Eyeball Networks - Tax Court of Canada finds that a promissory note that was backed only by intercompany debt was worthless

“Oldco,” which had both a largely defunct and worthless business (the “old business”) and a business valued at $30M (the “new business”), implemented a spin-off of the new business to a corporation (“Newco”) incorporated by its sole individual shareholder. The spin-off mechanics were conventional, and at their conclusion, there were two promissory notes for $30M owing by Oldco and Newco to each other – which then were set-off. Newco was assessed under s. 160 for a reassessment that had been made of Oldco following the spin-off.

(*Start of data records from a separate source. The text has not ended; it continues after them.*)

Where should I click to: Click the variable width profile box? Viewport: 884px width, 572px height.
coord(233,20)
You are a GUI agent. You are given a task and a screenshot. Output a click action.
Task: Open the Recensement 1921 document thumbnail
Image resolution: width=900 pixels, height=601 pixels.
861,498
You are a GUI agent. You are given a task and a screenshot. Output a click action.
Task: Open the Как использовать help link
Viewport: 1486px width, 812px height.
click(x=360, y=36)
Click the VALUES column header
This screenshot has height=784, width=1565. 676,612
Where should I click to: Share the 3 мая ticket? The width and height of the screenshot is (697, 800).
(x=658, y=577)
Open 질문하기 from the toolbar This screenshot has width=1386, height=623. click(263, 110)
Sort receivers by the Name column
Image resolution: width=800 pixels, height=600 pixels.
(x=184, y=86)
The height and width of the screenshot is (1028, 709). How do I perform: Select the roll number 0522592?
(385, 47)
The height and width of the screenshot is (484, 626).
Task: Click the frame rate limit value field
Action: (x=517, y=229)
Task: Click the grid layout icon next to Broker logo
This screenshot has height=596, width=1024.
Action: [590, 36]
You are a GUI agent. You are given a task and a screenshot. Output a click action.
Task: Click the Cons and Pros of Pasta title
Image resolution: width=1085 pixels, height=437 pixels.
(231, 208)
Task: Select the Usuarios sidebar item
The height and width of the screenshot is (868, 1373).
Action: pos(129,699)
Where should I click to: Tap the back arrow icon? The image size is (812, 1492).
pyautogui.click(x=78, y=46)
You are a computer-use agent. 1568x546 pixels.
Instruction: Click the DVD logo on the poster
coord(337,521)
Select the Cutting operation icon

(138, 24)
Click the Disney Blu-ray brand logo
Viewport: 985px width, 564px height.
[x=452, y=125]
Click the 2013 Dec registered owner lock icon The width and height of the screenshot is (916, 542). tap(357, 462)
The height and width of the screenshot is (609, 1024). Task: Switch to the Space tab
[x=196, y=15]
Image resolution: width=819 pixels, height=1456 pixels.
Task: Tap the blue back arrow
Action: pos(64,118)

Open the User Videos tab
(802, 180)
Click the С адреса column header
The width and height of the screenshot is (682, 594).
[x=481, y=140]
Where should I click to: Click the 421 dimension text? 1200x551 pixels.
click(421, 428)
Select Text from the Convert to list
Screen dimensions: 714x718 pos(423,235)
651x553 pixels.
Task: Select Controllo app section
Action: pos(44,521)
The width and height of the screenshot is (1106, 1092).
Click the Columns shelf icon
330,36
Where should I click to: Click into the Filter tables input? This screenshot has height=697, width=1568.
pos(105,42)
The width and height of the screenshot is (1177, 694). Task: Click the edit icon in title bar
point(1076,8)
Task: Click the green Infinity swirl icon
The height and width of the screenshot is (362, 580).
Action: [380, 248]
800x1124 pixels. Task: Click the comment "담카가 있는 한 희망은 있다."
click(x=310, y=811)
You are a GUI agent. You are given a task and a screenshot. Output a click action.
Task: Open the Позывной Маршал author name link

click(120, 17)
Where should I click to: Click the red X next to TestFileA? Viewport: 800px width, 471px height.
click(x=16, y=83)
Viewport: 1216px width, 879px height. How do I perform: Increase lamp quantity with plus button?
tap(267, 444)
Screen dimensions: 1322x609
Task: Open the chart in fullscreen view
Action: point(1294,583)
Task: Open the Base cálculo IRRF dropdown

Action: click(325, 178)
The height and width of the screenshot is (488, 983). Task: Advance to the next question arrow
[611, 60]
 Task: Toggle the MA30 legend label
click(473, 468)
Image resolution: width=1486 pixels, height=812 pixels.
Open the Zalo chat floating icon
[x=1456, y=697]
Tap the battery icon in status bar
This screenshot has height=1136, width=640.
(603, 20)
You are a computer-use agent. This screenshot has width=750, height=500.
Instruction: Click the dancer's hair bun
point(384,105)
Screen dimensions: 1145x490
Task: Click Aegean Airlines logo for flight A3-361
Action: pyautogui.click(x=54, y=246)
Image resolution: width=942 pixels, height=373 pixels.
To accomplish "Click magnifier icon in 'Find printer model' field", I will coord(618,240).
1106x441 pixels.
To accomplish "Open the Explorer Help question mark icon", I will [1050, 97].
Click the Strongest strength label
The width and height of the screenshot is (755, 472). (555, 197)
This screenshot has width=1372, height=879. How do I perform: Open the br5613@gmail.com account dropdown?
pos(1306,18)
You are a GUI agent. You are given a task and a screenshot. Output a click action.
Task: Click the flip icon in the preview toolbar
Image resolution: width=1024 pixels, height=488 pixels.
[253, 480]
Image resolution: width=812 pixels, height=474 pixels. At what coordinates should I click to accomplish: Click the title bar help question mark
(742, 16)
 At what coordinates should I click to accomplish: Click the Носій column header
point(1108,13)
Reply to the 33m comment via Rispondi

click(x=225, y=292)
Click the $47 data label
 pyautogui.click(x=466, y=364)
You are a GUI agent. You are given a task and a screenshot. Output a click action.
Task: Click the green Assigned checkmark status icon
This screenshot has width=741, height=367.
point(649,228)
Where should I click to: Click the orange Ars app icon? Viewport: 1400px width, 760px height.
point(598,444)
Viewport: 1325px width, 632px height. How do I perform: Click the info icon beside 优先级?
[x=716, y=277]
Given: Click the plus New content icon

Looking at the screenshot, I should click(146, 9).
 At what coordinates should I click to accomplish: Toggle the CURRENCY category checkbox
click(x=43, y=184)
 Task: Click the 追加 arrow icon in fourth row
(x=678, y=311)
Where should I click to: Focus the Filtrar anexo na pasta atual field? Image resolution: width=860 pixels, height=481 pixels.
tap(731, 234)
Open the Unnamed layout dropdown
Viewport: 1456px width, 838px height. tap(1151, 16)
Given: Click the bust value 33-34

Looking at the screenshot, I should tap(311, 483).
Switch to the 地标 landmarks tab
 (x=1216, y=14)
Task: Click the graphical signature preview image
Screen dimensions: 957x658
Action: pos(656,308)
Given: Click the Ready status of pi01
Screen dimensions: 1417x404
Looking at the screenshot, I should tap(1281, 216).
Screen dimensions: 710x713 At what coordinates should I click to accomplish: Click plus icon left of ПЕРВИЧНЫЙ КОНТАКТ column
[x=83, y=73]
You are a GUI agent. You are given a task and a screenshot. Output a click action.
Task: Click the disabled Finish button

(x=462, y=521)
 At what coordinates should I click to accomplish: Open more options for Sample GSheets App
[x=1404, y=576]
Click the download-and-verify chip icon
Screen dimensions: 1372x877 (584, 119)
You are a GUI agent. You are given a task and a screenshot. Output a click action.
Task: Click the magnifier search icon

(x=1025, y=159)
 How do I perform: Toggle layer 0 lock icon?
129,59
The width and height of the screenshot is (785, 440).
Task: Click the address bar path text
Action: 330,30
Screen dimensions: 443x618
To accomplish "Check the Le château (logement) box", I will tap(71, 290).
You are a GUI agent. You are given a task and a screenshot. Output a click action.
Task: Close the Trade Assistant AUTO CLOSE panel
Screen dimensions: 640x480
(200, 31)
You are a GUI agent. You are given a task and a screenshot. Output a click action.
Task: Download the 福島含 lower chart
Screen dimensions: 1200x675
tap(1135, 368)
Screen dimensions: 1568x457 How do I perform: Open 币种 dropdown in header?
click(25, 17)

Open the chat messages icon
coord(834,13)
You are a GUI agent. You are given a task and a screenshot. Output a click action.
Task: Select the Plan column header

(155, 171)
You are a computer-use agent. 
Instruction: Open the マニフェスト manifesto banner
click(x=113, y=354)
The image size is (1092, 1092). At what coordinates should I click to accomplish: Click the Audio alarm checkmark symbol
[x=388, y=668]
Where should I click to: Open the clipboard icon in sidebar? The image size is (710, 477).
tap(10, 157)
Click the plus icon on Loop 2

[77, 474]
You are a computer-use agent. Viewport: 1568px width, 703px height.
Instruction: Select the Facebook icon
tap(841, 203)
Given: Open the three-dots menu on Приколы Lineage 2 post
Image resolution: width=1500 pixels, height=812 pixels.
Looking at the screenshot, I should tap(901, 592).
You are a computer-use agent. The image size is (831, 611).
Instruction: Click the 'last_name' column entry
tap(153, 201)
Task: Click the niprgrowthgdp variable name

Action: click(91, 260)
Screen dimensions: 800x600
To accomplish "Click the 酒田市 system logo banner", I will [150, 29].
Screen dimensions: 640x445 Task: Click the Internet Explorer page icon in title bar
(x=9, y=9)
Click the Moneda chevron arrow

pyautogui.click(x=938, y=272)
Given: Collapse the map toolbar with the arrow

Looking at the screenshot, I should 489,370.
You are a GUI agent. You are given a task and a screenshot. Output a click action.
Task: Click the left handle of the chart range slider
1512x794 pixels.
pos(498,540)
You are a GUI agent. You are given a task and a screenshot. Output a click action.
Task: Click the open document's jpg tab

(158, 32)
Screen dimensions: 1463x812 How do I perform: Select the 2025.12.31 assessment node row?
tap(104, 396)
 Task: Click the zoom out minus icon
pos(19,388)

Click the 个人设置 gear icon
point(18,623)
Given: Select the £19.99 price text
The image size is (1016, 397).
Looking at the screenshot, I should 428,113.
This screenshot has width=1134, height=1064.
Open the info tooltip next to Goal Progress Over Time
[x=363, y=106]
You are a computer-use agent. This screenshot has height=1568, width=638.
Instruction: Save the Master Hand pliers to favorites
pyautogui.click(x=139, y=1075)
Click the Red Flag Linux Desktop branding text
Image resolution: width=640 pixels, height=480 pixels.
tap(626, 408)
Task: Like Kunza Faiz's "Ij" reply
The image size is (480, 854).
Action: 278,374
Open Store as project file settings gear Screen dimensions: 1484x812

Bocock J accepted that all the transactions up to the set-off entailed value-for-value exchanges, so that these entailed no transfer to which s. 160 applied. However, he found:

The FMV of the Oldco Note held and owned by Newco was nominal in any fair market for such negotiable bills.

Accordingly, he found that there was a transfer of property for insufficient consideration to which s. 160 applied at the time of the set-off transaction.

The $30M note owing by Oldco was supported, in turn, by the $30M note owing to it by Newco, which indeed had $30M of independent assets. He implicitly appeared to consider that since the only value underlying the $30M Oldco was as described above, rather than there being independent asset backing, that the Oldco note only had nominal value.

Neal Armstrong. Summary of Eyeball Networks Inc. v. The Queen, 2019 TCC 150 under s. 160(1).